• **READING TEXT**
== Segment start ==

The other stops are similar. Reid greets small crowds of enthused senior voters (dotted with the occasional young couples, business people and children). Now the senator rests next to me, his chin set atop his palm and his eyes closed. It’s a position that only a man accustomed to catching quick naps between long meetings can accomplish.

A Winnemucca resident greets his state’s senior senator, Harry Reid.

Photo By David Robert

Reid has served as a hospital trustee, state legislator, lieutenant governor, congressman and senator over four decades. His 18 years in the U.S. Senate have made him not only Nevada’s most powerful elected official, but also, so his campaign advertising contends, “the most powerful senator in Nevada history.”

In Reid’s race for another six years on Capitol Hill, according to polls released this morning, he has a 27-point lead over his conservative Republican opponent, Richard Ziser.

When asked about Ziser, Reid’s response is surprising, “I have never met the man,” he states. “I know about him, of course, but we have never made contact.”

== Segment end ==

• **TASK ITEM**
Please write out the portion of the text on Harry Reid that begins at the words containing "The other stops" and stops after "senator, Harry Reid.". The data after this point is separate material, unrelated to the text on Harry Reid.

• **SUPPLIED RECORDS**
== Segment start ==

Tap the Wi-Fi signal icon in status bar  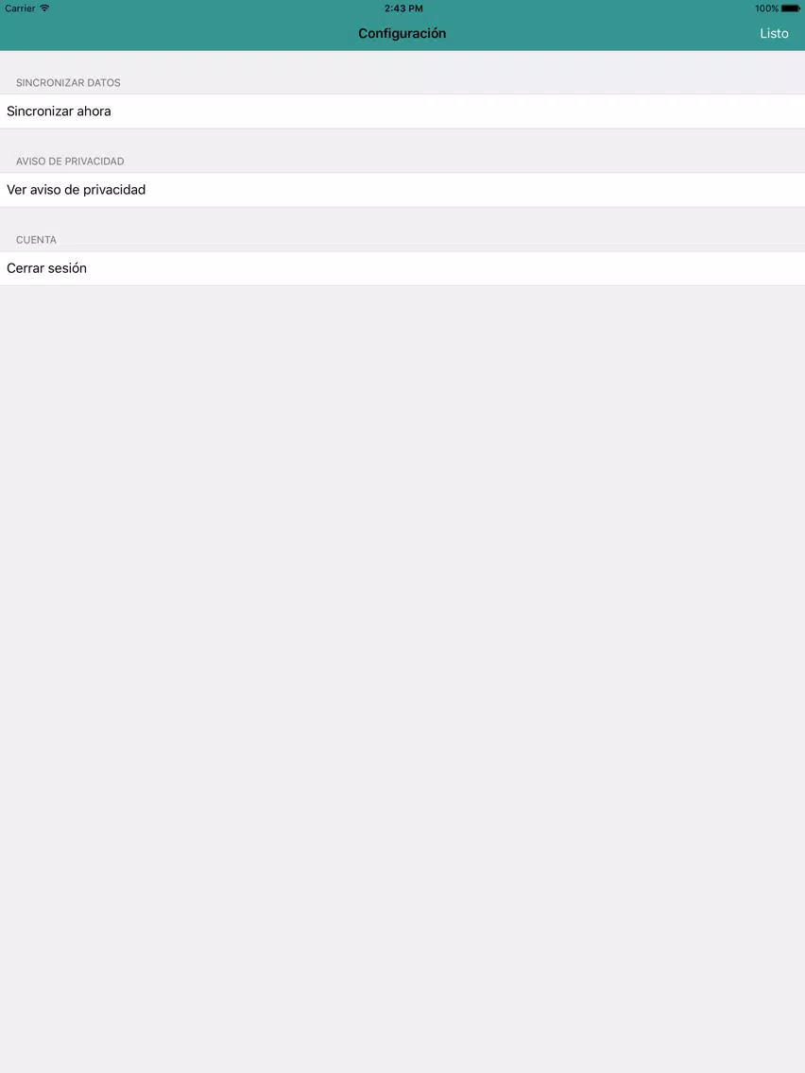coord(44,9)
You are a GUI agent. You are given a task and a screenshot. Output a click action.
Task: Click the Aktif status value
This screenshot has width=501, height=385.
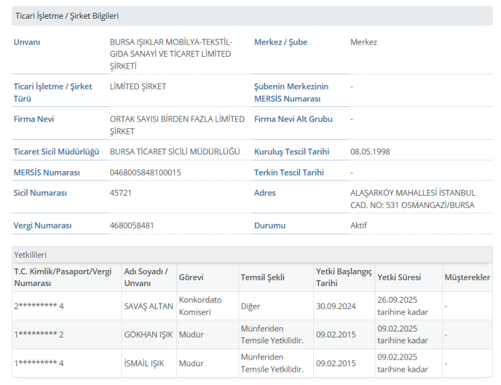pyautogui.click(x=359, y=225)
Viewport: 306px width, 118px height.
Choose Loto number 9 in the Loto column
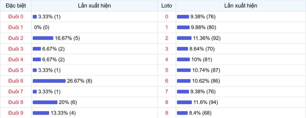coord(167,113)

== Segment end ==

• **OUTPUT BELOW**
The other stops are similar. Reid greets small crowds of enthused senior voters (dotted with the occasional young couples, business people and children). Now the senator rests next to me, his chin set atop his palm and his eyes closed. It’s a position that only a man accustomed to catching quick naps between long meetings can accomplish.

A Winnemucca resident greets his state’s senior senator, Harry Reid.